- The Washington Times - Wednesday, April 22, 2020

A network of activists led by a handyman from Illinois is organizing simultaneous demonstrations in all 50 state capitals on May 1 to argue for ending governors’ stay-at-home orders and allowing people to go back to work.

Josh Ellis of Naperville, Illinois, who owns a business repairing water and mold damage, said America’s foundation is being weakened by government overreach during the coronavirus pandemic.

“We’re responsible for protecting our health,” Mr. Ellis told The Washington Times. “We believe in the severity of the disease, but at the same time, we don’t feel it’s government’s right to violate our constitutional rights.”

An Army veteran, Mr. Ellis is organizing marches on every state capital through an online network calling itself “American Revolution 2.0.” The group is signing up members on Facebook, with each state having its own page titled, for example, “AR2 Texas.”

The Texas chapter is led by Gabe Tufts, a former professional wrestler whose stage name was Tyler Reks.

“If you are ready and willing to take a stand against the police state that’s taking away your constitutional rights, join your state group,” Mr. Tufts said in a post. His Facebook page is filled with posts disputing the accuracy of the government’s and academia’s projections of coronavirus infection rates.

Mr. Ellis said some other participants include Tom Leland Taylor, president of the Albuquerque, New Mexico, tea party, and Carl Boyanton of Mississippi, a retired businessman who lost a Republican primary bid last month for a House seat.

Mr. Taylor filed a federal lawsuit last month asserting that New Mexico Gov. Michelle Lujan Grisham’s stay-at-home order violates his civil rights.

“The closures of churches, restaurants, bars, social gathering locations and ‘non-essential’ businesses … has deprived me of my right to worship as I see fit, assembly and other rights guaranteed under the U.S. Constitution,” the lawsuit states.

A representative for the governor called the legal action a “frivolous lawsuit based on extremely dangerous misinformation that, if widely disseminated, will do nothing but worsen this crisis in our state.”

Mr. Taylor did not return a message seeking comment.

Other protests unaffiliated with the AR2 network have been taking place at state capitals from Pennsylvania to California. Some of the anti-lockdown demonstrations have been organized or coordinated by Republican officials and people with ties to President Trump’s reelection campaign.

Wisconsin’s Republican-controlled legislature filed for an injunction on Tuesday against the lockdown ordered by the administration of Democratic Gov. Tony Evers. The state’s stay-at-home order is scheduled to last until May 26.

Mr. Ellis said participants in the AR2 network tend to be conservatives and supporters of Mr. Trump, but not exclusively.

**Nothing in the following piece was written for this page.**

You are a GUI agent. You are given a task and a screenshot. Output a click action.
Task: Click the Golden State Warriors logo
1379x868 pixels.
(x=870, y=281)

“We’re actually inviting moderates and people on the left, we’re not trying to exclude them,” he said. “This isn’t about Trump. One of the things I’ve said is, ‘Don’t wear your MAGA hat.’ This isn’t about Trump. This is about the United States. It’s about rebalancing the power between the federal, the state and ‘We the People.’”

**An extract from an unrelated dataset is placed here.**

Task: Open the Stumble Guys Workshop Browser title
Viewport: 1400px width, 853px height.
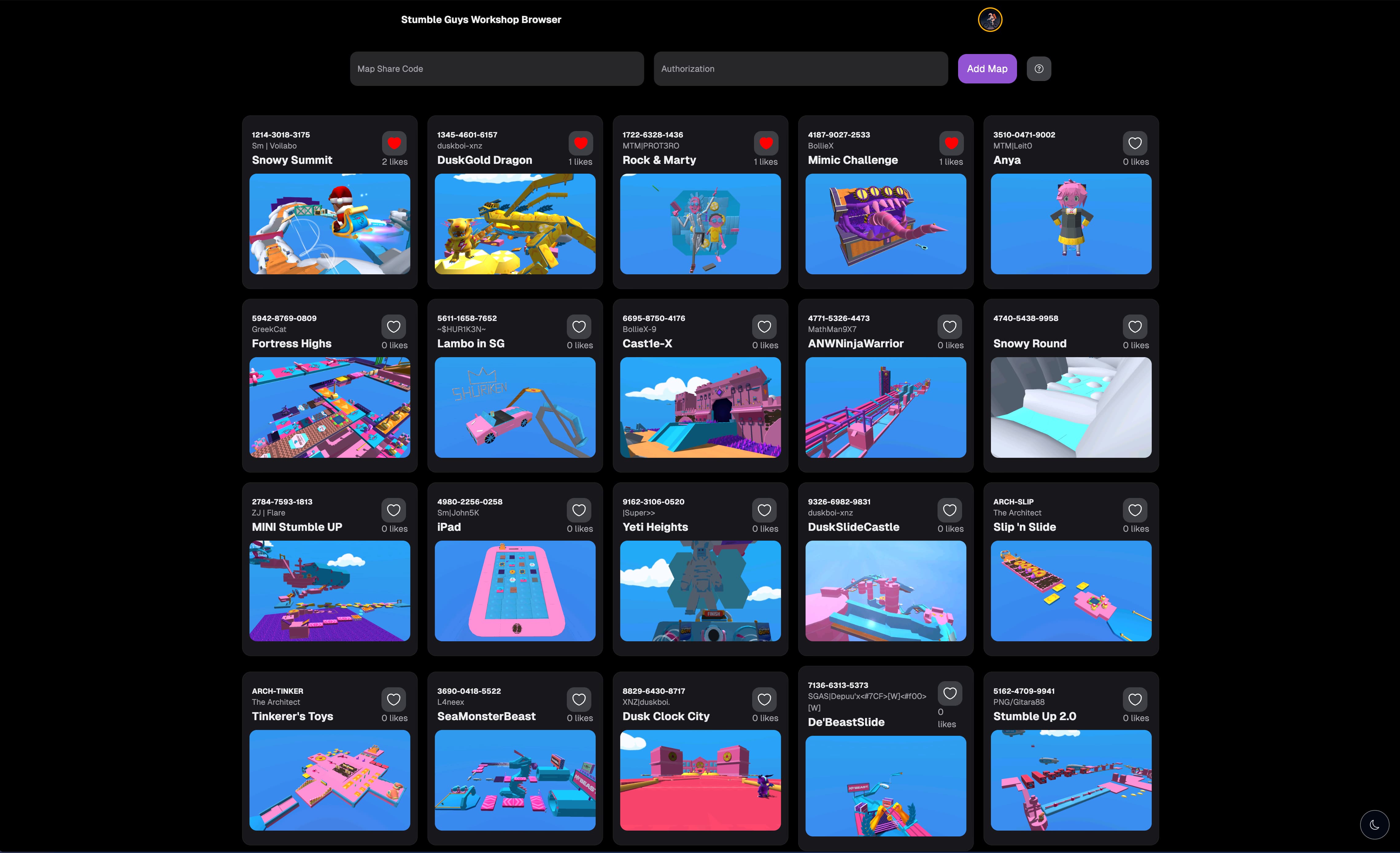Action: click(481, 20)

He became an organizer after posting criticisms online of Illinois Gov. J.B. Pritzker’s stay-at-home order and closure of restaurants.

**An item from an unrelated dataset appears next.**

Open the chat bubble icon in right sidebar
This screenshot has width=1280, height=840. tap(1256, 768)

“I started mentioning in Facebook chats about doing a march on the Capitol, you know, of course wearing masks and doing 6-foot distancing, just to protest the ‘shelter-in’ order,” Mr. Ellis said. “About two weeks ago, I put up a meme saying that we’re doing the march on all capitals in the U.S. as of May 1. All of a sudden I got a bunch of people saying ‘No, we shouldn’t wait that long.’”

The marchers are likely to encounter roadblocks in California, where state Highway Patrol announced Wednesday it is temporarily banning rallies at the state Capitol and other state facilities due to the pandemic.

The group is urging participants to wear masks, a suggestion that drew loud boos at an “open up” rally this week in Harrisburg, Pennsylvania. AR2 said in a Facebook post that wearing masks will “provide anonymity for our members” while preventing the media from accusing the group of spreading disease.

Mr. Ellis said despite the risks of the disease, he wants to make sure that government officials understand that shutting down businesses and preventing the freedom of assembly “is never an acceptable solution.”

Asked if government has no role in a pandemic, he said government should provide people with accurate information to enable them to protect themselves from the disease.

“They have the responsibility of education, and that’s it,” Mr. Ellis said. “There’s no education going on, which is the role of both the mainstream media and government — to help educate people so that they can take care of their health properly. Not to mandate how they do it. That’s part of the economic problem.”

He said conflicting information from Washington and from governors about wearing masks, for example, has meant “you end up with the two extremes.”

“You end up with the people who are afraid to death for their life and are willing to shoot somebody if they come near them,” he said. “And then you have the other side who ends up being complete deniers. We’re not either.”

Mr. Ellis said he’s expecting thousands to show up across the country May 1.

“We want these marches to be a peaceful protest, while also making sure our message that we will not tolerate these unconstitutional laws and mandates is loudly heard,” he said.